Cold War Modern: Architecture and Design in Europe in the late 1950s

Lead Research Organisation: Royal College of Art
Department Name: Critical and Historical Studies

Abstract

In recent years historians have extended our understanding of the fields in which the Cold War was contested. It is now possible, for instance, to understand the spread of Hilton Hotels as sites of Cold War interest. At the same time, our understanding of the pressures shaping cultural products in the Eastern Bloc has been greatly improved by new research. This project will contribute to these developments by examining how modern architecture and design were conscripted during the second half of the 1950s, a period when American and Soviet relations warmed to some degree. My research will be focused on the exhibits and pavilions at Expo'58, the World's Fair in Brussels in 1958, the first major international exhibition after 1945. Surprisingly under researched, this event was a key site of what Khrushchev called 'peaceful competition', the ideological contest to demonstrate the superiority of one social and economic system over the other.

Aims and Objectives
This research project will examine how architecture and design was deployed during the late 1950s to materialise competing visions of modern life in Europe across the East-West divide. Within this broad objective, I hope to demonstrate the following:

The apparently neat polarities of the Cold War cannot be sustained, particularly if one explores the cultural products and debates on the 'margins' rather than at the heart of the conflict. In short, our view of Cold War culture will be enriched if we look at it from the perspective of, say, Paris or Warsaw rather than Moscow and Washington.

Lacking the driving force of capitalism, Eastern Bloc societies- it was often claimed during the Cold War- were stultified by the effects of dogma. This project sets out to revise this view by identifying and examining innovative and original ideas produced in the fields of architecture, design and the applied arts in Eastern I Central Europe during a period of pronounced change, 'the Thaw', following Stalin's death.

The Cold War is often mapped in terms of borders and divisions.

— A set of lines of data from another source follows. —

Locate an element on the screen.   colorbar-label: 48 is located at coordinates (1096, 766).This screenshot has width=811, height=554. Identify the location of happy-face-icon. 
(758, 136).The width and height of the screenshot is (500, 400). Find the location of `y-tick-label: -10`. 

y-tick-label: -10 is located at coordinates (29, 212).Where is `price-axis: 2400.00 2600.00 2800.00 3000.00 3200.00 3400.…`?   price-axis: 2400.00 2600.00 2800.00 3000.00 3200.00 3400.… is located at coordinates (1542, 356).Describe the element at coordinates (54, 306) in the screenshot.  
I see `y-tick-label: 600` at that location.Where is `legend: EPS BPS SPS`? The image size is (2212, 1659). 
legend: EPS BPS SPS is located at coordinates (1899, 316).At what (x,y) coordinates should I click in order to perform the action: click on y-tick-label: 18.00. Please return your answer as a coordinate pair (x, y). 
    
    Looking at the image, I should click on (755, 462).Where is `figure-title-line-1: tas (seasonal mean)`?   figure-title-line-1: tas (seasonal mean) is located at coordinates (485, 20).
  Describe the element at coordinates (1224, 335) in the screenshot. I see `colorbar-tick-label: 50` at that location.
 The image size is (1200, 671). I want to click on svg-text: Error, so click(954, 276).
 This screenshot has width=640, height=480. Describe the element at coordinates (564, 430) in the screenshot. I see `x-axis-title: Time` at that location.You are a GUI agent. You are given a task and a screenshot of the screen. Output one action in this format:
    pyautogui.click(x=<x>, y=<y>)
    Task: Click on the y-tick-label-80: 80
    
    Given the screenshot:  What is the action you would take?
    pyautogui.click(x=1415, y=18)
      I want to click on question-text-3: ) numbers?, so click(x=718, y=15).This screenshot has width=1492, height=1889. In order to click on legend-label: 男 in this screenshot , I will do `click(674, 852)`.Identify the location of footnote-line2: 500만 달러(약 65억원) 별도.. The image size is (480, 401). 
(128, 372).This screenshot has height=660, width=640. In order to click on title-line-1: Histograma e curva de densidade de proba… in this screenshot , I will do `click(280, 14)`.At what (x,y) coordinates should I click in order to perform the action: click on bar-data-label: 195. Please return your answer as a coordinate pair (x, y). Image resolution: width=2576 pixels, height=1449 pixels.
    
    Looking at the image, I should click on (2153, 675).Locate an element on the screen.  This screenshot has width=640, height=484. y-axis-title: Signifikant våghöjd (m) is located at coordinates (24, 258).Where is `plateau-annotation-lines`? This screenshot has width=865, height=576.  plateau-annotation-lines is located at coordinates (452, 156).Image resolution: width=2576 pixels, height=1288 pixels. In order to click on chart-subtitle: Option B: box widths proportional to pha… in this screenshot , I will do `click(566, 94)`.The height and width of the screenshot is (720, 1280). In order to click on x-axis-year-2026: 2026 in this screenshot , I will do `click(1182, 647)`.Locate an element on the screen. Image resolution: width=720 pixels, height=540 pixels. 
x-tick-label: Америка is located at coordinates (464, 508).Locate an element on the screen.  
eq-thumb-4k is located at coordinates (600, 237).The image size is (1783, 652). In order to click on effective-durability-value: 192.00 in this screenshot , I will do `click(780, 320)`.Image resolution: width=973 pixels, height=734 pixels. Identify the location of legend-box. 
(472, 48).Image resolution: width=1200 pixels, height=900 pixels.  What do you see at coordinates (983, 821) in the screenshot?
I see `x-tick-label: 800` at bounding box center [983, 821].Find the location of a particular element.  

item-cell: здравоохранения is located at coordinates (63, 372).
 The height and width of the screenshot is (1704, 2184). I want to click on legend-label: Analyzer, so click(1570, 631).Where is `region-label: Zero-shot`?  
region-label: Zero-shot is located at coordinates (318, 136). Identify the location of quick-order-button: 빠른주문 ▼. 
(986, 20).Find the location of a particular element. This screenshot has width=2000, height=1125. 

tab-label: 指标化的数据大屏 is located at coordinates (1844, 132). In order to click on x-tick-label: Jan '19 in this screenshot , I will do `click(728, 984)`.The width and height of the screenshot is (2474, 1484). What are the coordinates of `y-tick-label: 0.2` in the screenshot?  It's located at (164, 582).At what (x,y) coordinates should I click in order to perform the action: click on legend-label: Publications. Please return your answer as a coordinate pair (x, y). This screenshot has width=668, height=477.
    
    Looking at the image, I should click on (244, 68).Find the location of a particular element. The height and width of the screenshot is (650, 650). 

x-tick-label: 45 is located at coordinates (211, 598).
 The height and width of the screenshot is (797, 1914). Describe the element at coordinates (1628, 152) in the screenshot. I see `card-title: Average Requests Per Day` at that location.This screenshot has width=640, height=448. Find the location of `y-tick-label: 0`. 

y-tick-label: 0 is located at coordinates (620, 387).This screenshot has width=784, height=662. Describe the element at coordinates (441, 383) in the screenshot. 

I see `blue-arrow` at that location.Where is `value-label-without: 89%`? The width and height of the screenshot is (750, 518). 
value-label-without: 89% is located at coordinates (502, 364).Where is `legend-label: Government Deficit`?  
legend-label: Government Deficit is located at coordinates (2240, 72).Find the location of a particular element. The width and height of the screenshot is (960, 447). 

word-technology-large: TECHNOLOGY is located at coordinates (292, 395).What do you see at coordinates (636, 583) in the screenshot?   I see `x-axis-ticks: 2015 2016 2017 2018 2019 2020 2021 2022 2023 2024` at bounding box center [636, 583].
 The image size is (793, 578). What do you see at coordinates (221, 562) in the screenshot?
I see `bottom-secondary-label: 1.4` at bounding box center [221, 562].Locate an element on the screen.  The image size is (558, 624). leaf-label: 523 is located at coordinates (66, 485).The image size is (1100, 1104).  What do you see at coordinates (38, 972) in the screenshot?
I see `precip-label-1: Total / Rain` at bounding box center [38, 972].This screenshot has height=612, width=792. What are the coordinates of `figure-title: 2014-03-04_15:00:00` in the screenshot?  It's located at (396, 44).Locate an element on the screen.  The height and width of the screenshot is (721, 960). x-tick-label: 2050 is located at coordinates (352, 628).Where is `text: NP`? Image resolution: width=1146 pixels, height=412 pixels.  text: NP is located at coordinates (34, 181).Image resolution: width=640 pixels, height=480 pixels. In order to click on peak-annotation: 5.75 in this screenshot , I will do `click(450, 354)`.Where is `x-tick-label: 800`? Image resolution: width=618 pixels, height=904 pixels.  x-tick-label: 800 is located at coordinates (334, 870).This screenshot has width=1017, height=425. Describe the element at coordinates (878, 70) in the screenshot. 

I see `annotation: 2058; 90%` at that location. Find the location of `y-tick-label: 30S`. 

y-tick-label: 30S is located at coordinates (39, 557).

Yet lines of contact and intellectual exchange operated across the 'Iron Curtain' during the Cold War, particularly during the late 1950s. This project will examine the impact of exchanges like architectural congresses, international exhibitions and the circulation of magazines.

Potential Applications and benefits
The ideas tested in this research project will in the first instance be published as an article in a refereed journal. It will also form the basis of a major exhibition examining the impact of the Cold War on art and design which will open at the V&A in London in the autumn of 2006.